La cour d’appel a donc déclaré cette distribution inopposable au minoritaire et a condamné l'associé fautif à l'indemniser de la perte de chance de pouvoir recouvrer avec certitude sa créance (indemnité de 1,5 millions d'euros environ).

9. Par cette décision, la cour applique les conditions de l’action paulienne : l’acte critiqué doit avoir entraîné l’appauvrissement du débiteur ; celui-ci doit avoir eu connaissance, au moment de l’opération, du préjudice qu’il cause au créancier ; la créance ou, à tout le moins, le fait générateur de celle-ci doit être né avant la réalisation de l’apport.

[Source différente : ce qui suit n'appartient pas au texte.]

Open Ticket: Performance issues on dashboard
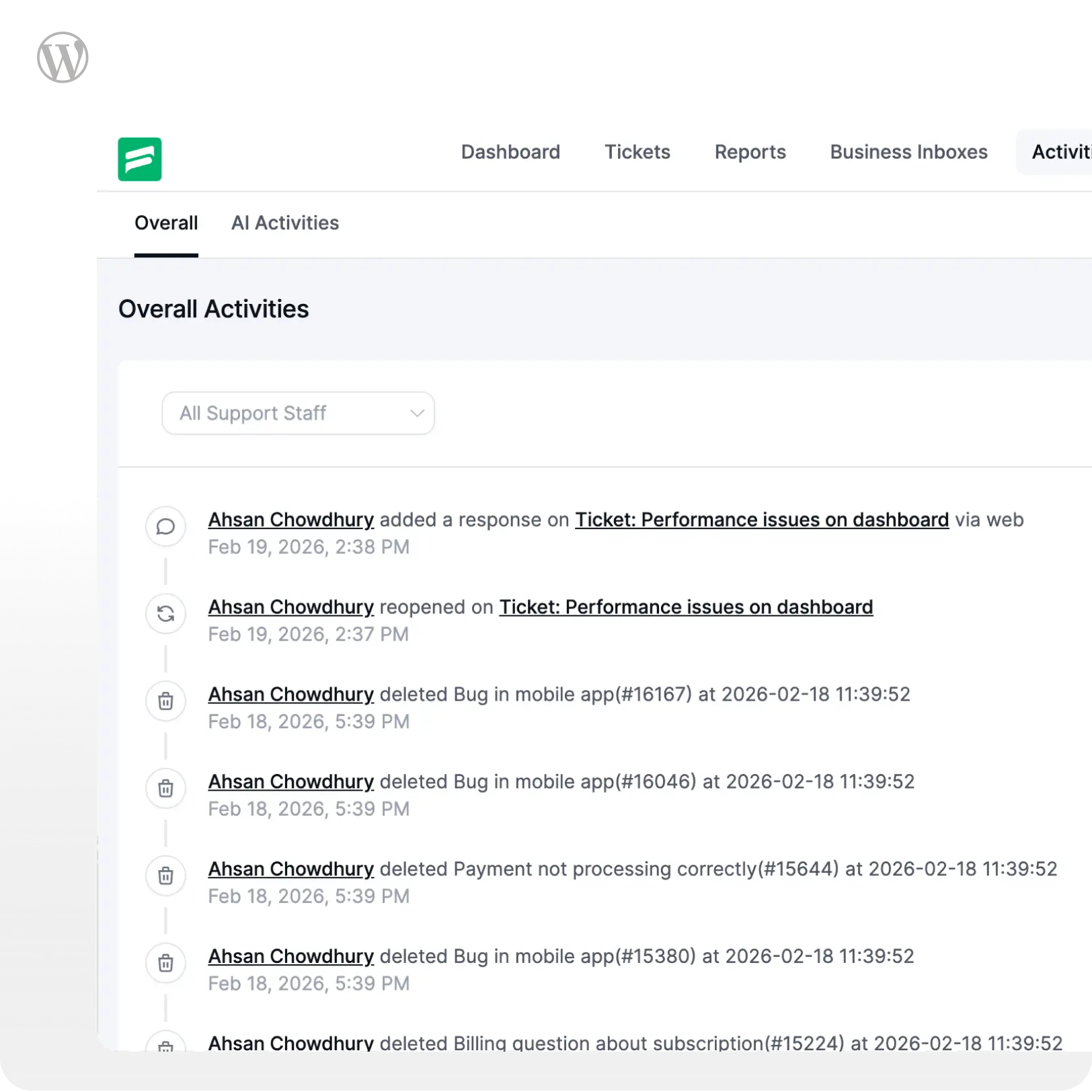This screenshot has height=1092, width=1092. [x=761, y=519]

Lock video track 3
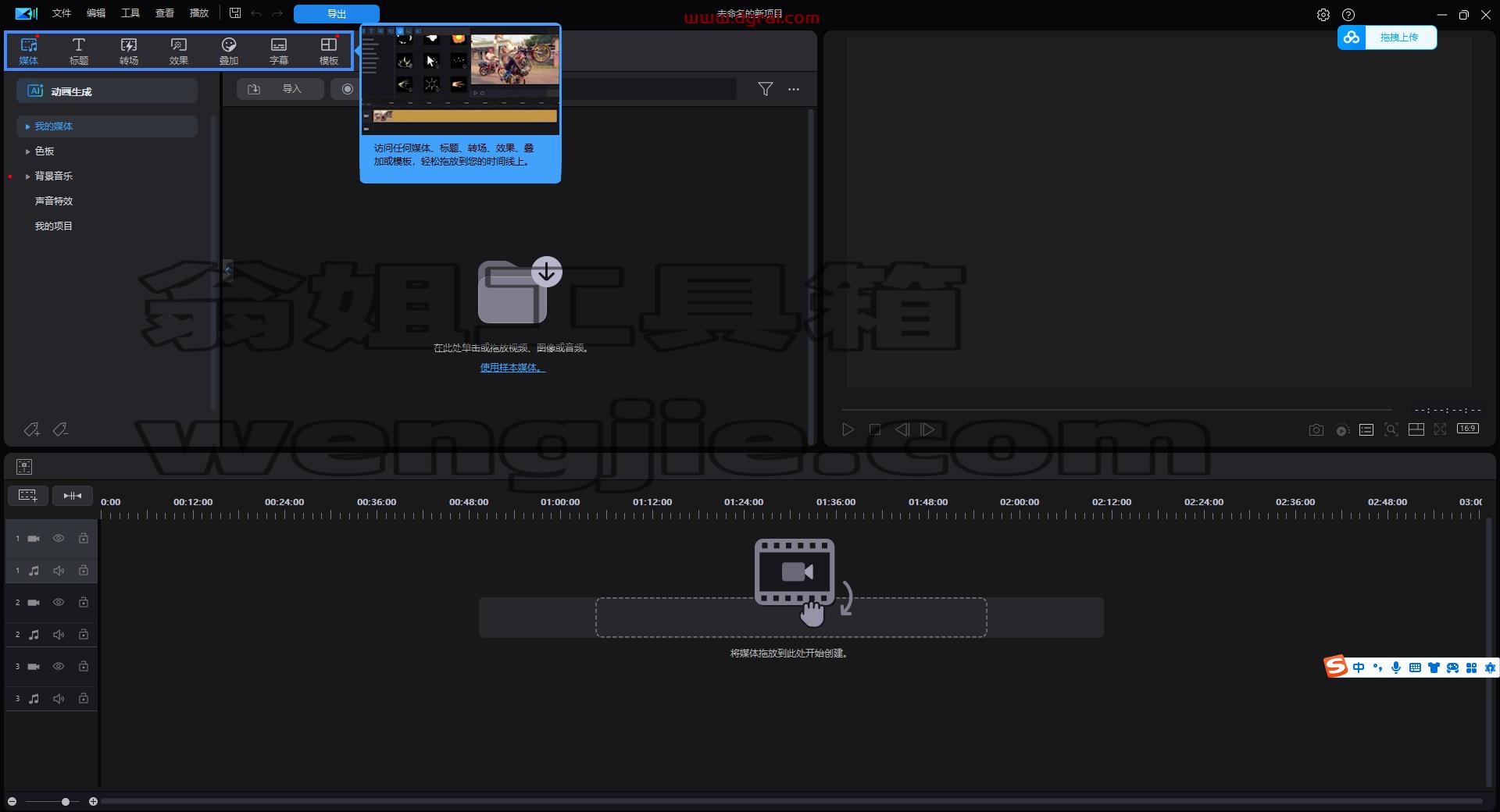click(x=84, y=666)
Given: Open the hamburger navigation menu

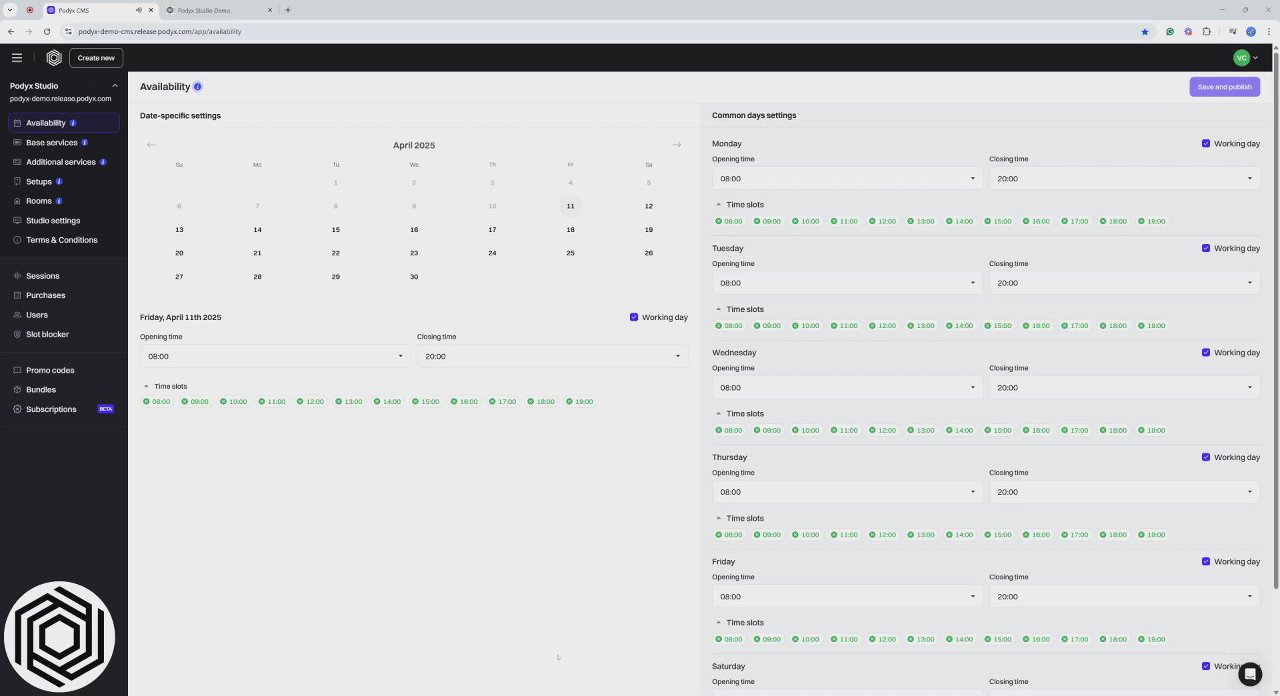Looking at the screenshot, I should (x=16, y=58).
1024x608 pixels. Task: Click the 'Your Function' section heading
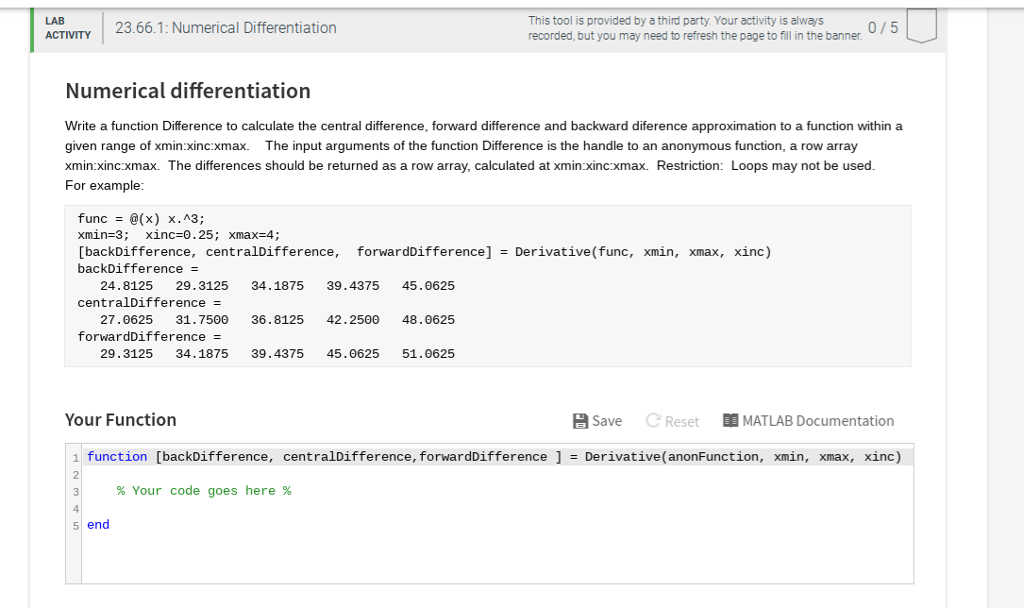[120, 420]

En l’espèce, le minoritaire avait critiqué la distribution de dividendes et de réserves au titre de la fraude paulienne mais pas l’apport des actifs immobiliers. Rappelons qu’un tel apport par le débiteur est également considéré comme un acte d’appauvrissement dès lors que cette opération aboutit à remplacer, dans son patrimoine, des immeubles qui, pris individuellement, trouveraient facilement acquéreur, par des parts sociales difficilement négociables et dont le prix de vente n'atteindrait pas la valeur des immeubles apportés (par exemple, Cass. 3e civ. 9-2-2010 n° 09-10.639 : RJDA 7/10 n° 782).